• _Dataset extract_:

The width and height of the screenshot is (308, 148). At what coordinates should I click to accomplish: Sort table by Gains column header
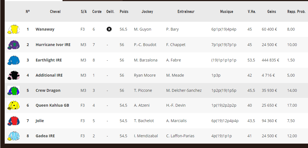(271, 12)
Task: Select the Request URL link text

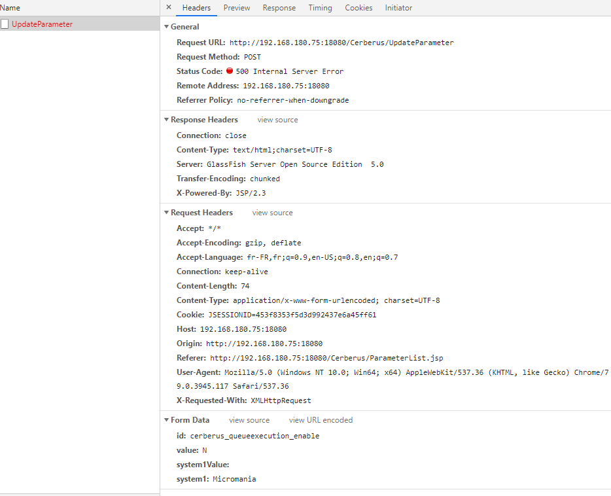Action: pyautogui.click(x=340, y=42)
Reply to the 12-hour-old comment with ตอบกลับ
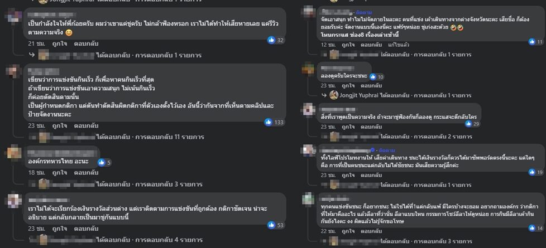546x248 pixels. tap(371, 45)

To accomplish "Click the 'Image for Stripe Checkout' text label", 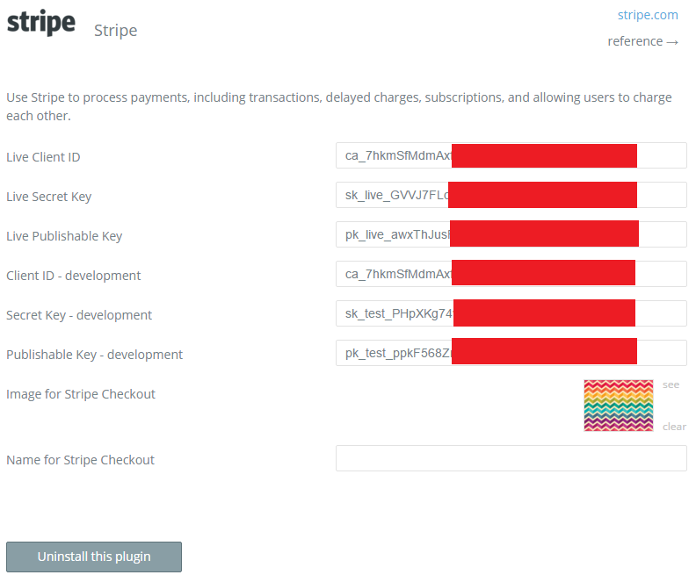I will [x=81, y=394].
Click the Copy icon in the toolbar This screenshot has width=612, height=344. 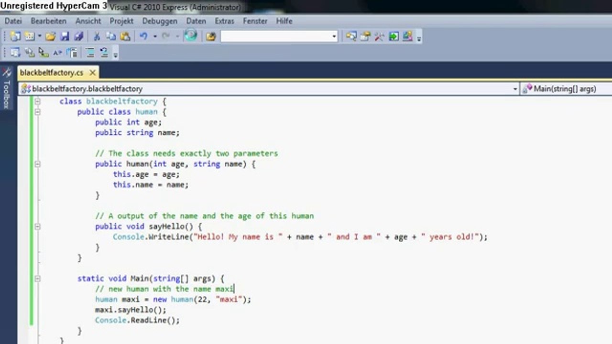pyautogui.click(x=111, y=36)
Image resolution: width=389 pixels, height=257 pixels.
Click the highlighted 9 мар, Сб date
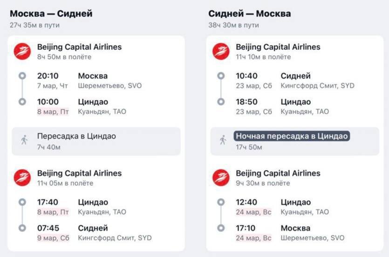coord(53,238)
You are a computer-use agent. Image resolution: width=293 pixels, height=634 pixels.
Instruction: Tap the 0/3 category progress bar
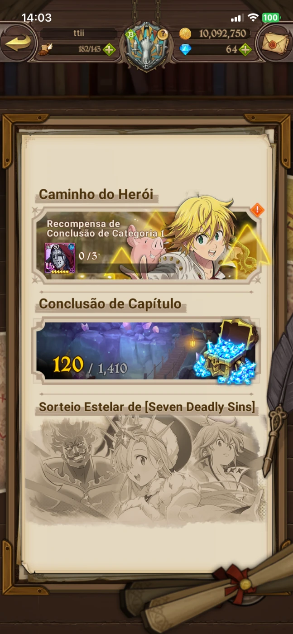(x=126, y=268)
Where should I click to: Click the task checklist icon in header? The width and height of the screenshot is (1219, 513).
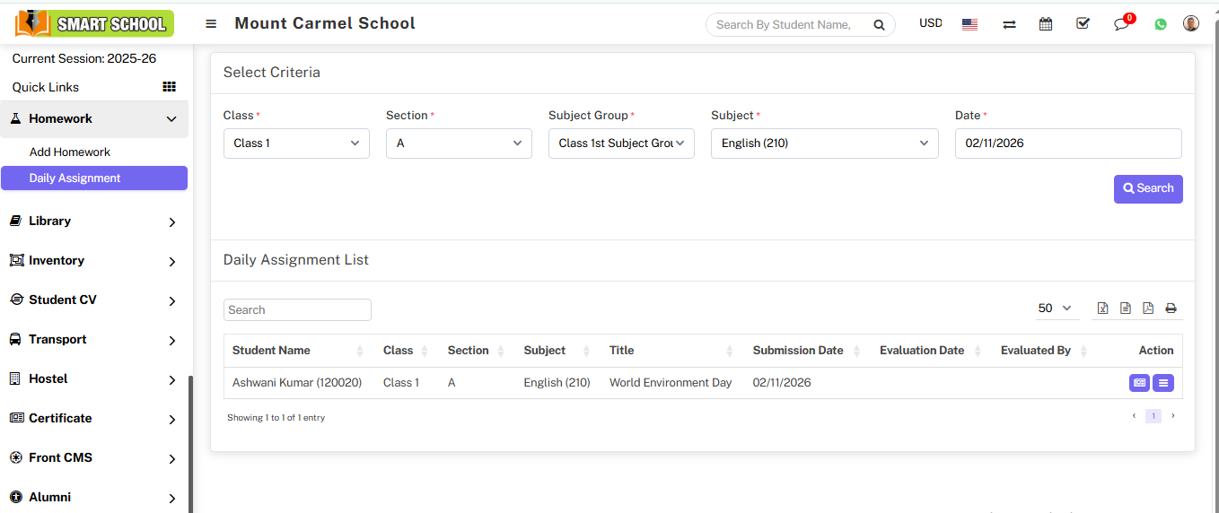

• _Aim_: Switch "progress bar" to "status bar" in the lines that begin with the one containing "You are a computer-use" and run through the last line, and write those lines out with nothing else changed. Leave the pictures out.

• _Task answer_:
You are a computer-use agent. Image resolution: width=293 pixels, height=634 pixels.
Instruction: Tap the 0/3 category status bar
(x=126, y=268)
Where should I click to: Click the task checklist icon in header? The width and height of the screenshot is (1219, 513).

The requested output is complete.